PASTE addresses these issues by using Multiprotocol Label Switching (MPLS) [1] and the Resource Reservation Protocol (RSVP) [2] to create a scalable traffic management architecture that supports differentiated services. This document assumes that the reader has at least some familiarity with both of these technologies.

2.0 Terminology

In common usage, a packet flow, or a flow, refers to a unidirectional stream of packets, distributed over time. Typically a flow has very fine granularity and reflects a single interchange between hosts, such as a TCP connection. An aggregated flow is a number of flows that share forwarding state and a single resource reservation along a sequence of routers.

One mechanism for supporting aggregated flows is Multiprotocol Label Switching (MPLS). In MPLS, packets are tunneled by wrapping them in a minimal header [3]. Each such header contains a label, that carries both forwarding and resource reservation semantics. MPLS defines mechanisms to install label-based forwarding information along a series of Label Switching Routers (LSRs) to construct a Label Switched Path (LSP). LSPs can also be associated with resource reservation information.

One protocol for constructing such LSPs is the Resource Reservation Protocol (RSVP) [4]. When used with the Explicit Route Object (ERO) [5], RSVP can be used to construct an LSP along an explicit route [6].

→ **GIVEN TASK**
In the PASTE text, what do the flows in an aggregated flow share along a sequence of routers?

→ **DATA SECTION**
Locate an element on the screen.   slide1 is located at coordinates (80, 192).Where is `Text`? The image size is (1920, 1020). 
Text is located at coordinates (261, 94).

→ **TASK RESULT**
Forwarding state and a single resource reservation.